Improving your firm’s customer experience works similarly to Value Stream mapping. I’ve found getting a handle on this is best done by mapping the journey your customers pursue when purchasing and using your products and services. Just like mapping your work processes surfaces the inconsistent and wasted steps and activities, mapping the journey your customers take will create the same “ah-ha” moments.
Customer Journey Mapping
A customer journey map identifies the steps your customers go through to do business with your company. It differs from a Value Stream map because instead of looking at activities that take place inside your company, the focus is to map the activities the customer takes. It means wearing your customer’s hat – not easy.
The best way to begin a journey map is at the high level, drawing a parallel between your business processes and those the customer takes at the same time. For example, when your sales team prospects for new customers, the receptive customer is prospecting for a new supplier. When you are onboarding a new customer, your customer is onboarding a new supplier. And so on.

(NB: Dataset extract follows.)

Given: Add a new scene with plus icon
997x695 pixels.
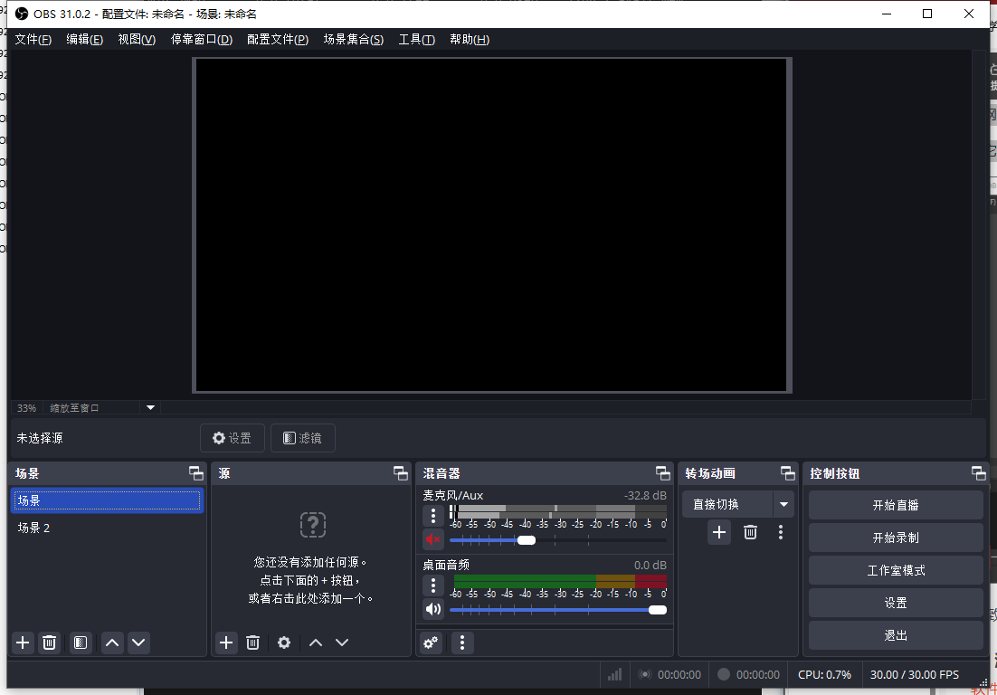Looking at the screenshot, I should (x=24, y=643).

At the high level, the customer journey has 5 key steps, which parallel 5 core business processes inside your company as shown at right.
There’s lots going on below the surface at each of those steps for both your company and the customer. It’s up to your company to understand the customer’s goals, needs, expectations and actions taken at every step of their journey. The more your firm helps meet your customer’s needs at each step, the more comfortable they will be moving ahead to the next step with your firm. This will help you win more business and build loyalty with your current customers.
Before we dig any deeper, take a minute to put this in perspective. Think about how hard it is for your firm to change suppliers for a critical commodity or component. Things must get really bad to undertake it, because changing suppliers takes a lot of time and effort, and it’s as risky as buying a new house. You know the problems with your current supplier just like you know the problems with your current house. But you don’t know the problems you’re inheriting with a new house or a new supplier.
Which means your customers hate the first two steps in their journey – searching for a new supplier, evaluating and comparing potential alternatives, and onboarding the new supplier. They don’t like the third step much, either – committing and purchasing from that new supplier. There’s paperwork, confidential information exchange, and many unknowns between your firm and the supplier to work out during your first job together. It’s filled with surprises, delays, hassles and risk.